The assault, in which four commando-style gunmen burst into the brigade headquarters in Uri at 5.30am on Sunday, was among the deadliest in Kashmir and has sharply ratcheted up tension between the nuclear-armed rivals.
Indian Home Minister Rajnath Singh called Pakistan "a terrorist state" and Lieutenant General Ranbir Singh said troops were "ready to give a befitting response", without elaborating.
Loud explosions were heard and several barracks caught fire in the initial hours of the attack. Afterwards, military helicopters hovered over the base as the army conducted what it described as "mopping up" operations.
Officials said at least 30 soldiers were wounded in the attack, including about a dozen who were in a critical condition.
The casualties were high because a large number of soldiers were turning over the base to new units and were stationed in tents and temporary shelters that caught fire in the attack, the army said in a statement.

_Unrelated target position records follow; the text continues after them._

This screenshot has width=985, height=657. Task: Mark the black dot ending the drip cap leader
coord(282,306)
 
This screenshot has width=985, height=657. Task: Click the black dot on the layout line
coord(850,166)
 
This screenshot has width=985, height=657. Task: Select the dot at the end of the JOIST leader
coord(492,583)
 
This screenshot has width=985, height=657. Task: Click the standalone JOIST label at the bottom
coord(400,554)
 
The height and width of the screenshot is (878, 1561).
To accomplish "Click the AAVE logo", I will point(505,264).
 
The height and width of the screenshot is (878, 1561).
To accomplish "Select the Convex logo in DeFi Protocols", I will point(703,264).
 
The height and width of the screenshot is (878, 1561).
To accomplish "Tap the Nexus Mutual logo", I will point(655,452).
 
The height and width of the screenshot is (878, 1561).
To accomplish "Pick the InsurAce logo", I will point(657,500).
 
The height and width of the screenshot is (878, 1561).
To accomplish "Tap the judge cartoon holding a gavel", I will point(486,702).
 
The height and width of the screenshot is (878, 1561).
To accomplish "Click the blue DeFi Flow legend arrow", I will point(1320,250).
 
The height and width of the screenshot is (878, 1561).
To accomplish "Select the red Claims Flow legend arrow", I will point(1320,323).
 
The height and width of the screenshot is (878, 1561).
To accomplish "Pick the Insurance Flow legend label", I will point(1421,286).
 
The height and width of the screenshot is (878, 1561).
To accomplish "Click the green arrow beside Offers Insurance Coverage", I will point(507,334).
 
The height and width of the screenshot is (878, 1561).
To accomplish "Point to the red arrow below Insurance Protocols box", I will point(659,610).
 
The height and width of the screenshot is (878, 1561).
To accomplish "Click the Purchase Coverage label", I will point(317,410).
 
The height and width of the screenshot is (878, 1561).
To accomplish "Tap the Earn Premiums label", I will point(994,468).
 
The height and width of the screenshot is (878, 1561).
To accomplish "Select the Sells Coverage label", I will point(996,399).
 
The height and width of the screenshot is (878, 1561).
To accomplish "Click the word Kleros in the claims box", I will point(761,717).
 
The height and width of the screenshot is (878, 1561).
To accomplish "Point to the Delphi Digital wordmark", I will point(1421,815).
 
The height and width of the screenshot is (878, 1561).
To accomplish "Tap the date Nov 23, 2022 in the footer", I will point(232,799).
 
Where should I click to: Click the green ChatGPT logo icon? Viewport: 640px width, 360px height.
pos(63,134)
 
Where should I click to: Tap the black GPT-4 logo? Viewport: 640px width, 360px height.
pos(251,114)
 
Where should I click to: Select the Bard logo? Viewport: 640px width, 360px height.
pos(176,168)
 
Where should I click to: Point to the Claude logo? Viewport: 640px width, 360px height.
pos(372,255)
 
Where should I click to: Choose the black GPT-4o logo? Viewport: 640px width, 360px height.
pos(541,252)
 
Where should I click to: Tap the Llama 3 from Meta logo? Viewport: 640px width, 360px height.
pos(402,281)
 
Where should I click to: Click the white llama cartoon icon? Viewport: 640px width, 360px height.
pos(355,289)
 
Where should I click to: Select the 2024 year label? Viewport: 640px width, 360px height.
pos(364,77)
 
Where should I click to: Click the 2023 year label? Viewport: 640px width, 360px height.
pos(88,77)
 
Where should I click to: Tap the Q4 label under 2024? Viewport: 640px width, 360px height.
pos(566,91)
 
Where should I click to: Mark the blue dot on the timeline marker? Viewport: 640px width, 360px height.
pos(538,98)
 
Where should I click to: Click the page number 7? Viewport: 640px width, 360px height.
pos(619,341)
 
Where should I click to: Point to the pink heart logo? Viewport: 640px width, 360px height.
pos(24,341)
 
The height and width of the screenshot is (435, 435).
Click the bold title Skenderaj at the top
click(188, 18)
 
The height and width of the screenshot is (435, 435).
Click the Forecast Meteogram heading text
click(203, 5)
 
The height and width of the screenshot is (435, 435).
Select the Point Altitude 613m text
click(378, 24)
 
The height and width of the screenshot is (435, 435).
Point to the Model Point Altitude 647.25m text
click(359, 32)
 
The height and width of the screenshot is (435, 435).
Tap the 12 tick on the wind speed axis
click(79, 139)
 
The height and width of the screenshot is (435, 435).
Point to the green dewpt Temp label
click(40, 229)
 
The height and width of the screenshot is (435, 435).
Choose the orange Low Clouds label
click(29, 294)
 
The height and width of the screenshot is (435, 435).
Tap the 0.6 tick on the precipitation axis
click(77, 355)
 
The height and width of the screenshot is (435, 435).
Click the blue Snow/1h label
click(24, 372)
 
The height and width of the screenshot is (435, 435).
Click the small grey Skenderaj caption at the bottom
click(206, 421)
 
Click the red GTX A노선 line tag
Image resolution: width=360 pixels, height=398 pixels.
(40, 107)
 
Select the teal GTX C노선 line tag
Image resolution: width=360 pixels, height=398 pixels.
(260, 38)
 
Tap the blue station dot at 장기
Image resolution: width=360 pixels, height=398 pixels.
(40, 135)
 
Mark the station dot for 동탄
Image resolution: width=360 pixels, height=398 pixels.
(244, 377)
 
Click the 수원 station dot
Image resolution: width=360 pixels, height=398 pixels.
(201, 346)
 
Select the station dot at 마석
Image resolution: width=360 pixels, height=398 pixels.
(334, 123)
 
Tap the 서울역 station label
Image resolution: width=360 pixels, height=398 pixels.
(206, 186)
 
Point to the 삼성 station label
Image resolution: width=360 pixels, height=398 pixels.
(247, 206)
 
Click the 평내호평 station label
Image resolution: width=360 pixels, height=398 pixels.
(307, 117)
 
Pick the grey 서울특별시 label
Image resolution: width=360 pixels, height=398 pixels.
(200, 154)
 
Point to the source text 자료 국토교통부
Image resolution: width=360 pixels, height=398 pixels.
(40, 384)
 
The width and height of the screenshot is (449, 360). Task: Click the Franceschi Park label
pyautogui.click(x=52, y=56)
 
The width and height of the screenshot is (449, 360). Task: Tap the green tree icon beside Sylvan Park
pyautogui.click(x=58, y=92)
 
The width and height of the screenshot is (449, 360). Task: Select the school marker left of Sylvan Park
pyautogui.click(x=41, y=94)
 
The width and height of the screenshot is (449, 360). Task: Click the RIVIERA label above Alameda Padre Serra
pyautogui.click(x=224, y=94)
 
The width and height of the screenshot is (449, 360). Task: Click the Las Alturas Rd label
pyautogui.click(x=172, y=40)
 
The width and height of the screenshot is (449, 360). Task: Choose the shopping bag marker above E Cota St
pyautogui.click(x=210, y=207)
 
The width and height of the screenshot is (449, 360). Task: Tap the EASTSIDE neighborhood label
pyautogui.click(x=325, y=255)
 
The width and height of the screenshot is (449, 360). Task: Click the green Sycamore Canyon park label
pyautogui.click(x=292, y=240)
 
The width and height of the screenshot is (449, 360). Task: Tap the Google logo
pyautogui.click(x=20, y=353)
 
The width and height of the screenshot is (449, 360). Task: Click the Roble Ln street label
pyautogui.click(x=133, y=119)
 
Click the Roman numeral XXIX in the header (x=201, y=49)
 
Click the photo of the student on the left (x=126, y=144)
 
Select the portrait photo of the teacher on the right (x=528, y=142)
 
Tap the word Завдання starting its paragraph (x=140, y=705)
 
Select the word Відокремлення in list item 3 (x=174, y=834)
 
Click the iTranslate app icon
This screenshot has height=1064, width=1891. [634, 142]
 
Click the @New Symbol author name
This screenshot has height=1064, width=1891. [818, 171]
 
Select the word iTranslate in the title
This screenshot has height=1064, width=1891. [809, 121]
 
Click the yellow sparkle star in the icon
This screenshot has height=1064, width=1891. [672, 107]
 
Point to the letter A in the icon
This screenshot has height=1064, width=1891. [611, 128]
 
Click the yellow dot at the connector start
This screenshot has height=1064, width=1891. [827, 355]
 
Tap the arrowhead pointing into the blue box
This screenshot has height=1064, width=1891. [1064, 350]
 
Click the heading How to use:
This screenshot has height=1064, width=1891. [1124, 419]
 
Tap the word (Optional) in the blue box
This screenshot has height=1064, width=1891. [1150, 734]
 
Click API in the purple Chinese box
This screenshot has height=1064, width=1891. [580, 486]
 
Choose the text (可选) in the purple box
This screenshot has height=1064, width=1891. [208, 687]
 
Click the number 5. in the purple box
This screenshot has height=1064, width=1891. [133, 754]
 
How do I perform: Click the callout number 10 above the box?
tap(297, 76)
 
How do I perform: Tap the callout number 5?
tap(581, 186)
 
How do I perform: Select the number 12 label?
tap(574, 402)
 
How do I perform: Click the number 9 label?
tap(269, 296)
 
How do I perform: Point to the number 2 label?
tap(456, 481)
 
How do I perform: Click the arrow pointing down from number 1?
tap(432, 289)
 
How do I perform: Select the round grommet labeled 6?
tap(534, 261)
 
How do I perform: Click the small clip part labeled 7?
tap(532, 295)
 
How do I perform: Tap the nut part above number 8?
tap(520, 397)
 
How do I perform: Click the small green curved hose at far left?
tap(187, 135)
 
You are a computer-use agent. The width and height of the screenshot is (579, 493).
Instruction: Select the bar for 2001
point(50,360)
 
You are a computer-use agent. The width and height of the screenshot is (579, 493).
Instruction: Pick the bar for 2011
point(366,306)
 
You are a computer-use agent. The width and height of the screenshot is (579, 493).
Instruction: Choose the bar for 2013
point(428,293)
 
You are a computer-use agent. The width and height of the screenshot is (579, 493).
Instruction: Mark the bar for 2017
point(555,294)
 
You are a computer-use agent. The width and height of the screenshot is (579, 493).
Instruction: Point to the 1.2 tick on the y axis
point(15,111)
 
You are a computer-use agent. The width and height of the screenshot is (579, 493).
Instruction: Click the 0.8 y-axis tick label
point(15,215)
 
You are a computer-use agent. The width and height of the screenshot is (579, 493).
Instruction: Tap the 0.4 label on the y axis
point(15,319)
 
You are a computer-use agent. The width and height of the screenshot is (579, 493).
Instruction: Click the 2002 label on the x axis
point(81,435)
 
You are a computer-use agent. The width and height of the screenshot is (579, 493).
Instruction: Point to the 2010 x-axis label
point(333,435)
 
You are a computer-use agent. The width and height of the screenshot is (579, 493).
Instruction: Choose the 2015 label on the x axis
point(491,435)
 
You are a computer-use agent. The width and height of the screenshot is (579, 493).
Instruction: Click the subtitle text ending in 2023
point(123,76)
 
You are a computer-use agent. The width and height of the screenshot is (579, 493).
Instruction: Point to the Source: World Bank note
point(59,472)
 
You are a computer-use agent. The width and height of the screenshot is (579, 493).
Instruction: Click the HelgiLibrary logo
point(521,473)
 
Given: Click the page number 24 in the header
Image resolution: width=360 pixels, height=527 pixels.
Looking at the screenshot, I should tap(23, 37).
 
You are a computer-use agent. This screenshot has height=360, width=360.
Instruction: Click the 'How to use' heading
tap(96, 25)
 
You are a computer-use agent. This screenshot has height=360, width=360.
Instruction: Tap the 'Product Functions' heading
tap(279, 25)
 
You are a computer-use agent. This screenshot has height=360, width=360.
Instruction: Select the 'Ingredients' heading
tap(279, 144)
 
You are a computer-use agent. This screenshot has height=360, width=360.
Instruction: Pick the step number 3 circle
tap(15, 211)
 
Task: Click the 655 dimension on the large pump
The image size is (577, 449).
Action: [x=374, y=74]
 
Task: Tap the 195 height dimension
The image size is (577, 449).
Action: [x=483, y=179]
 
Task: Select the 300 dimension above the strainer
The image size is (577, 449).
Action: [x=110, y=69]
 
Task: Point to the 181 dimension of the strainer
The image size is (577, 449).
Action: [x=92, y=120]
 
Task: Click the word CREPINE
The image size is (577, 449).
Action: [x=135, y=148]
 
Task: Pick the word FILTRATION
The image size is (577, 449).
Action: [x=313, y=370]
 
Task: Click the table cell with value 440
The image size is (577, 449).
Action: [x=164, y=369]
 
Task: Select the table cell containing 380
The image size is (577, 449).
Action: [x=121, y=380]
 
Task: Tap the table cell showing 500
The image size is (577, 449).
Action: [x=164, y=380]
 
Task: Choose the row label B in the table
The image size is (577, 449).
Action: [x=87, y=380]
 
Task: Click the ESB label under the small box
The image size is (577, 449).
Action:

The base, in the town of Uri, west of the region's main city of Srinagar, houses the Indian army's regional brigade headquarters along the de facto border separating Indian and Pakistan-controlled Kashmir.
Soldiers were conducting searches in the area, but army officials said it appeared that they had killed all four rebels involved in the attack.
Army officials said the rebels had infiltrated into the Indian side of Kashmir from the Pakistan-controlled part.
Lt Gen Ranbir Singh, the army's director general of military operations, said all four gunmen killed were "foreign terrorists" and that initial investigations suggested they belonged to Jaish-e-Mohammed, a militant group that has been active inKashmir for more than 15 years.
India blames the outlawed group, which is based in Pakistan, for a series of attacks in the Himalayan region and Indian cities, including the attack on India's parliament in 2001 that brought nuclear rivals India and Pakistan to the brink of war.
Lt Gen Singh said the gunmen were carrying "some items that had Pakistani markings". He said he had spoken to his Pakistani counterpart and conveyed India's "serious concerns".
Indian prime minister Narendra Modi condemned the attack and tweeted: "I assure the nation that those behind this despicable attack will not go unpunished."
Pakistan's army said in a statement that the allegations were "unfounded and premature", reiterating Islamabad's stance that no infiltration is allowed from Pakistani soil.
Kashmir is divided between India and Pakistan, but is claimed by both in its entirety.